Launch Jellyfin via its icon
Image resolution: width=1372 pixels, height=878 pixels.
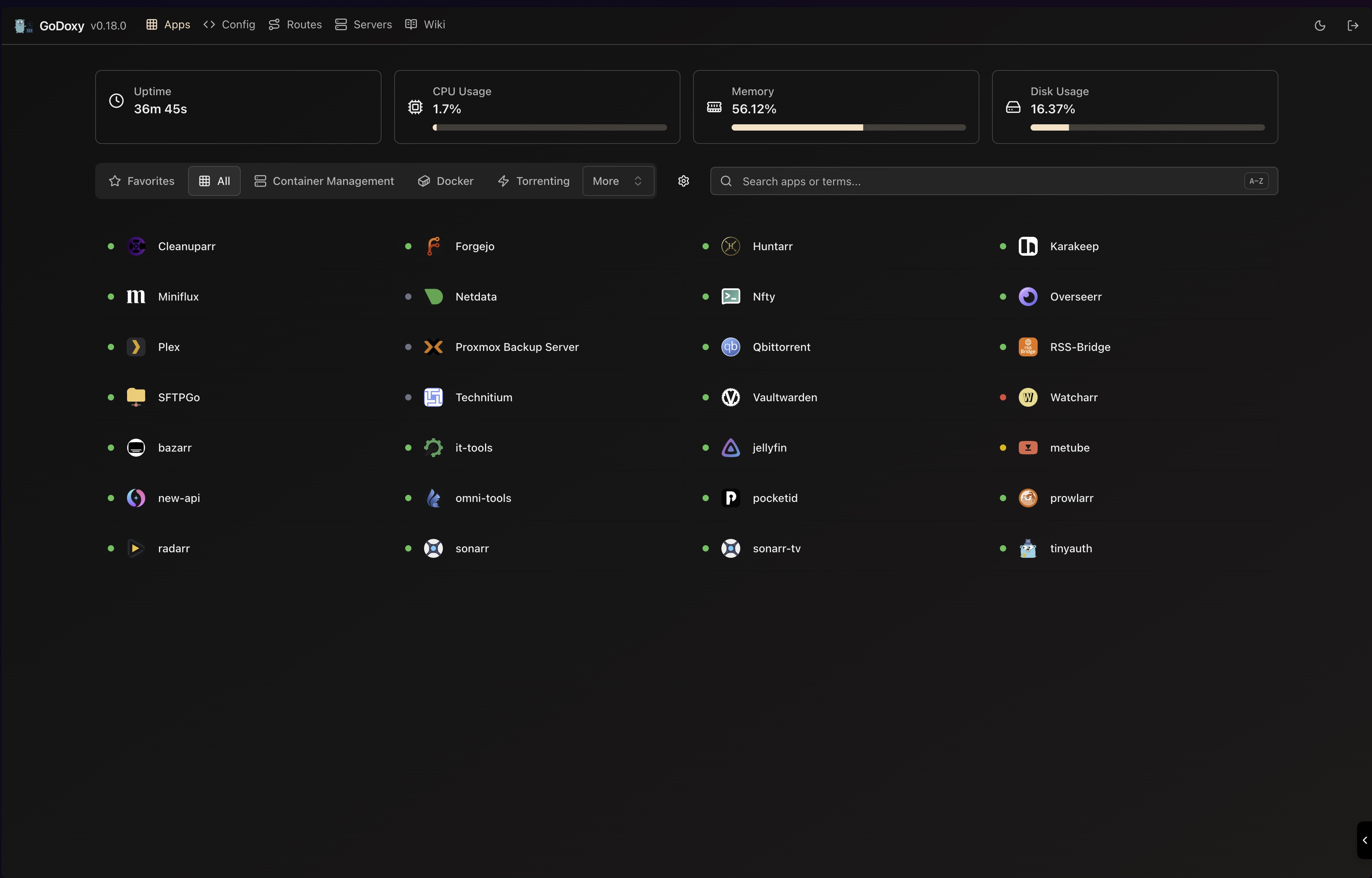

==

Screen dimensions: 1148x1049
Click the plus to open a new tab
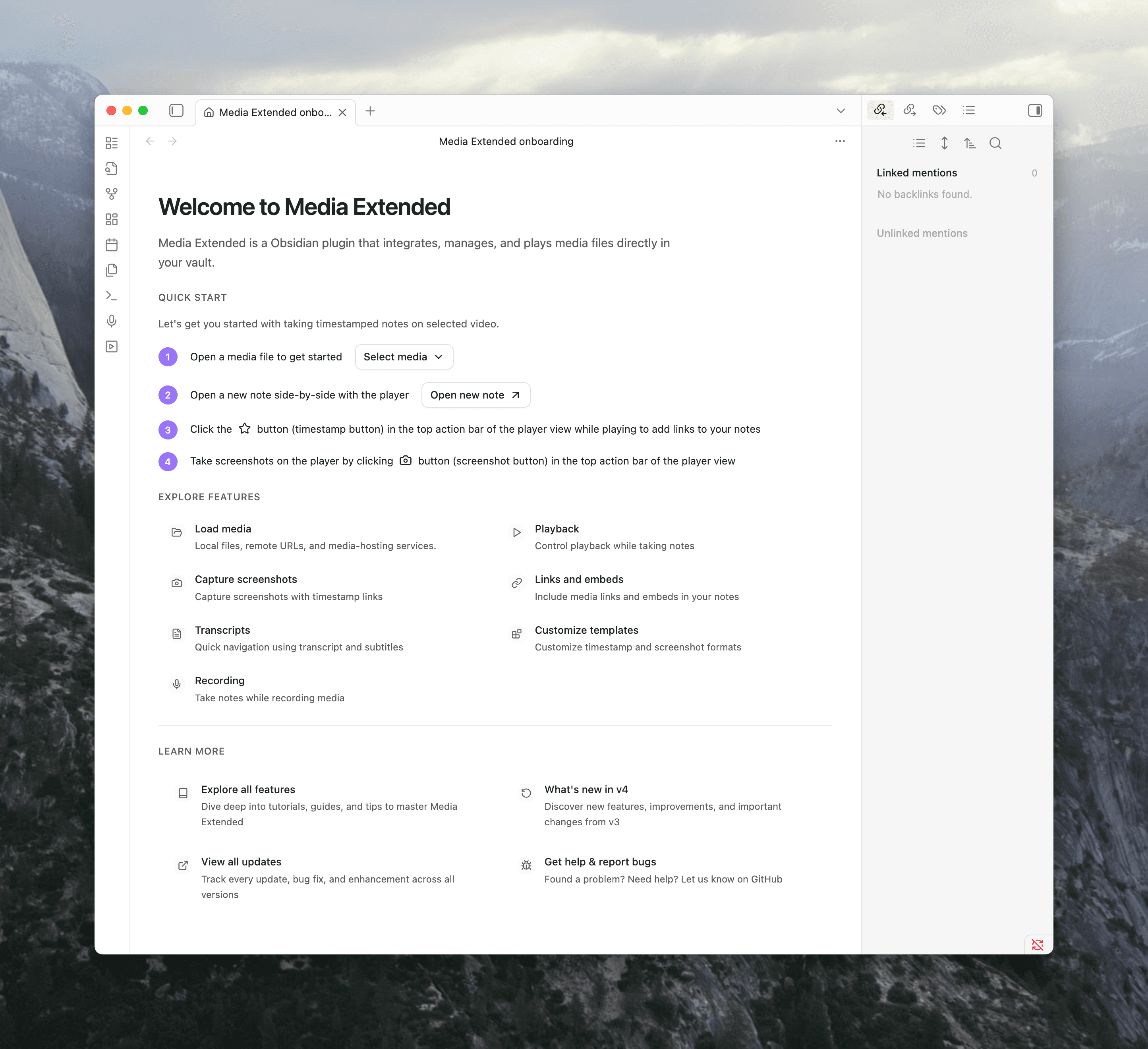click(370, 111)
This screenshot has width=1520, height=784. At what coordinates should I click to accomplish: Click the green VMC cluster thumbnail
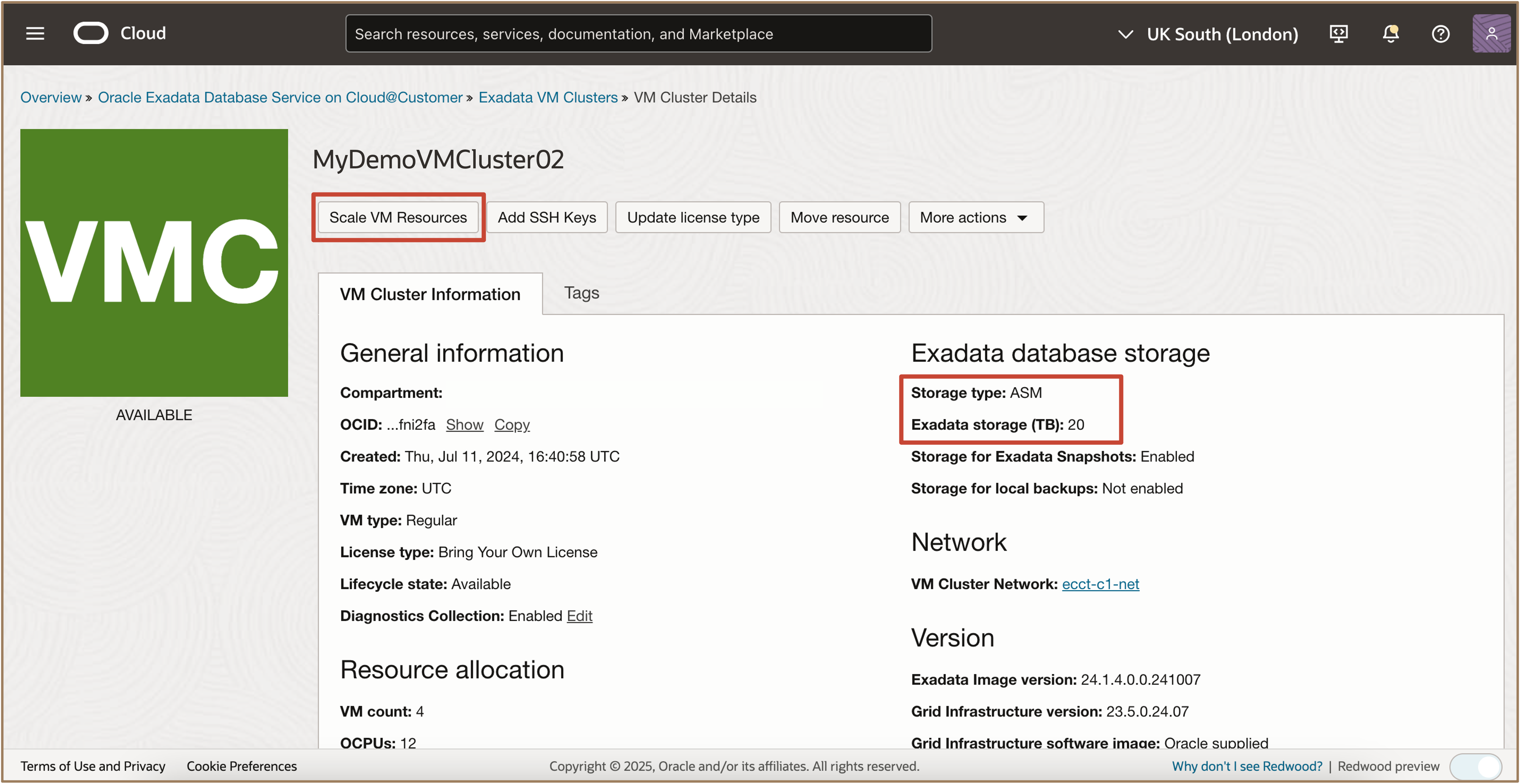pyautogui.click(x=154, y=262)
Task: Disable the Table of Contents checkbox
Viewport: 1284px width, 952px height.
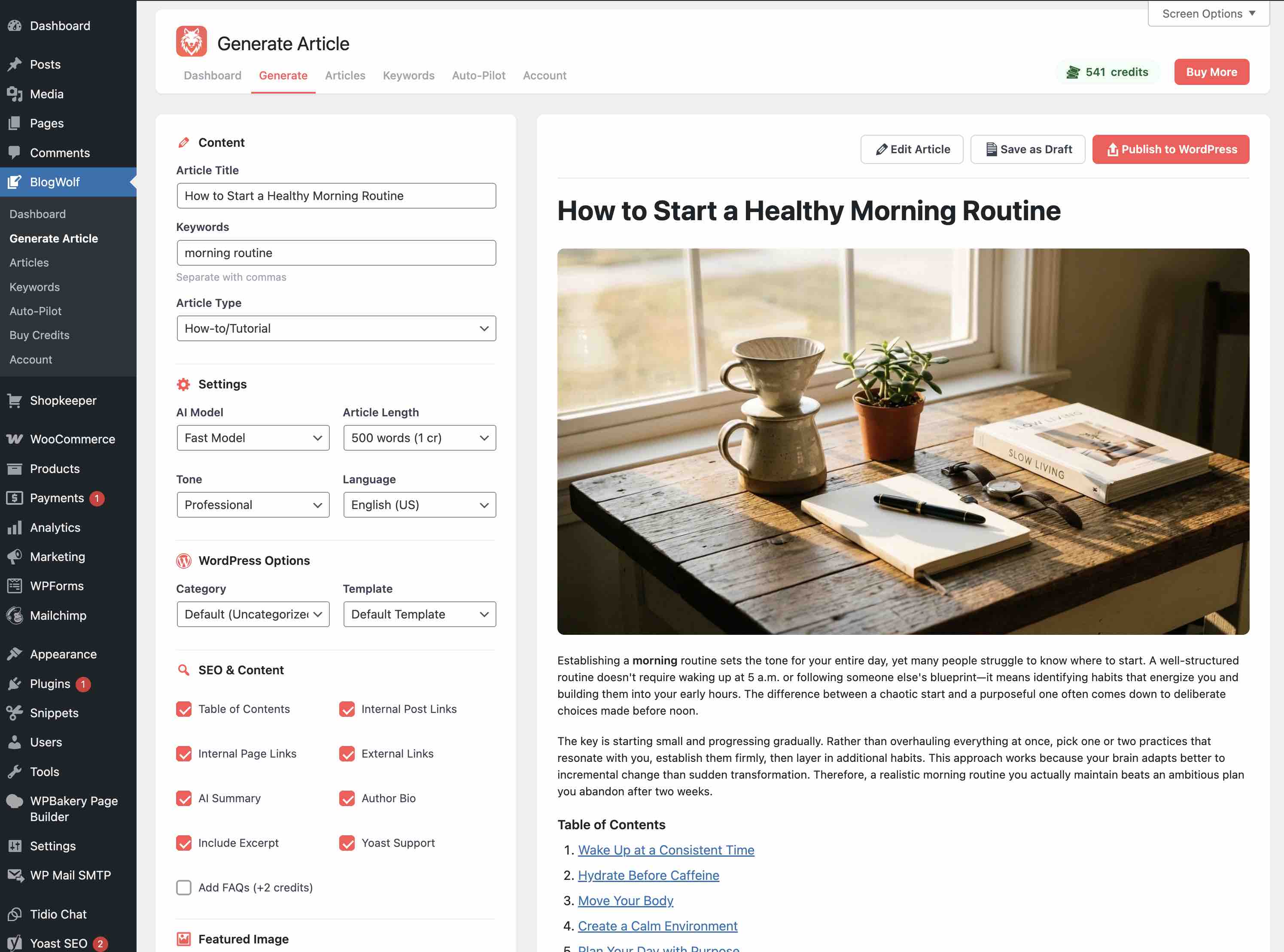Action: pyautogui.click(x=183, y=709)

...

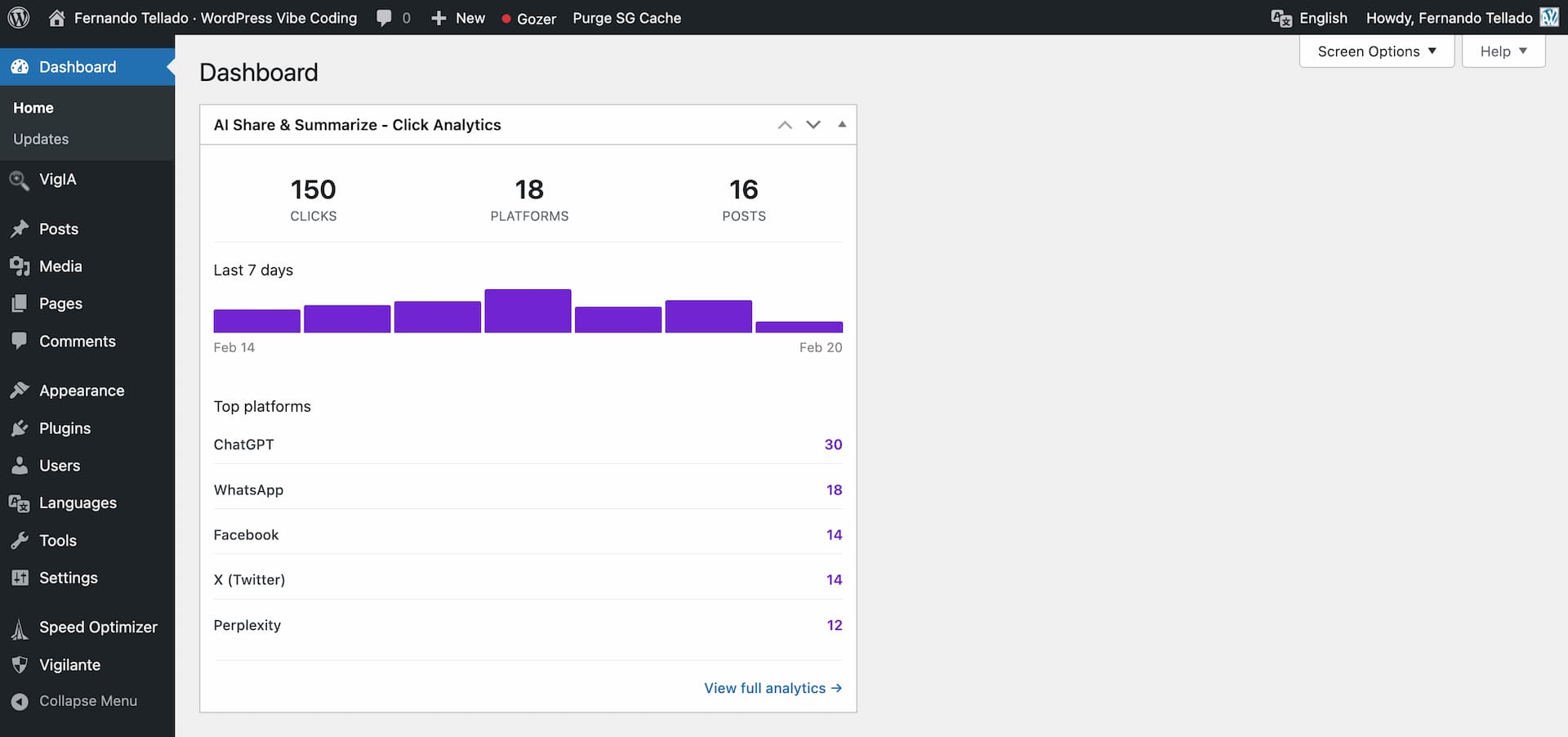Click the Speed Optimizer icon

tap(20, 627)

- [What you have to do] Return the span of lines in the data above that opens at the line with "Launch Jellyfin via its icon" and closes at the line with "Image resolution: width=1372", exactly, ends included, nothing else.

- [Response box]
Launch Jellyfin via its icon
Image resolution: width=1372 pixels, height=878 pixels.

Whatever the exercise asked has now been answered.